#### [Problem requirements]
Every line that contains the word "will" should be copied from the records below.

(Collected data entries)
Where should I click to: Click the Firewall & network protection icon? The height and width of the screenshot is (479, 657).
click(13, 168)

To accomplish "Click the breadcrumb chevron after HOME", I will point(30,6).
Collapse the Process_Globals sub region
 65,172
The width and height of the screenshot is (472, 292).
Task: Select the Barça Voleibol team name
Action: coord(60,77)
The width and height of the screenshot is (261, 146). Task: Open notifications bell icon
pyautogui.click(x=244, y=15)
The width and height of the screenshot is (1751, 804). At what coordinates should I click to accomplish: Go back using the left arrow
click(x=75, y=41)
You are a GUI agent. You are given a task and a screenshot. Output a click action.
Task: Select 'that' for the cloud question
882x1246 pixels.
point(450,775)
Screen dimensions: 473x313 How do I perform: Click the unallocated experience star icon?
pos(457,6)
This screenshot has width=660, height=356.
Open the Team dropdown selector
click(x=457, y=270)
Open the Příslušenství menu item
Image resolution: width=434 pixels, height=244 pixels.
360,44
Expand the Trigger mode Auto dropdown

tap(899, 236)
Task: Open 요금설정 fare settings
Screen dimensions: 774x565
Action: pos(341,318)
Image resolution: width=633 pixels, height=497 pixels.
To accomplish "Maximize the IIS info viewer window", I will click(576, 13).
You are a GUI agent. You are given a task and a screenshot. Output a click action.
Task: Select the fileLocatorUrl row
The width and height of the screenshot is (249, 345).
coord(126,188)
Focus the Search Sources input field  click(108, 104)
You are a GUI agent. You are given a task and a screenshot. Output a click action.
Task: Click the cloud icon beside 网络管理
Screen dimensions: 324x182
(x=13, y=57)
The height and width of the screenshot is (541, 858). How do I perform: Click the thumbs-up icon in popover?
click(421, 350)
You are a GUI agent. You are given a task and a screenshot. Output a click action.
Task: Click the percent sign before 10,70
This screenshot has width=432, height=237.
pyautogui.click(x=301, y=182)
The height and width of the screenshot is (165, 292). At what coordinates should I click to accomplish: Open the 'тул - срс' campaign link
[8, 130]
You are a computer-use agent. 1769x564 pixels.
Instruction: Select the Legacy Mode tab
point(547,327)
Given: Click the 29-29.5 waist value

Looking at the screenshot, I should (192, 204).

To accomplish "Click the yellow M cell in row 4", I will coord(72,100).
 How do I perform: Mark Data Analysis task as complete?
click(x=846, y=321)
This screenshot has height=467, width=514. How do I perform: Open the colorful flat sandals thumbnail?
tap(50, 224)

#### [Answer]
To accomplish "Click the breadcrumb chevron after HOME", I will point(30,6).
To accomplish "Maximize the IIS info viewer window", I will click(576, 13).
To accomplish "Click the yellow M cell in row 4", I will coord(72,100).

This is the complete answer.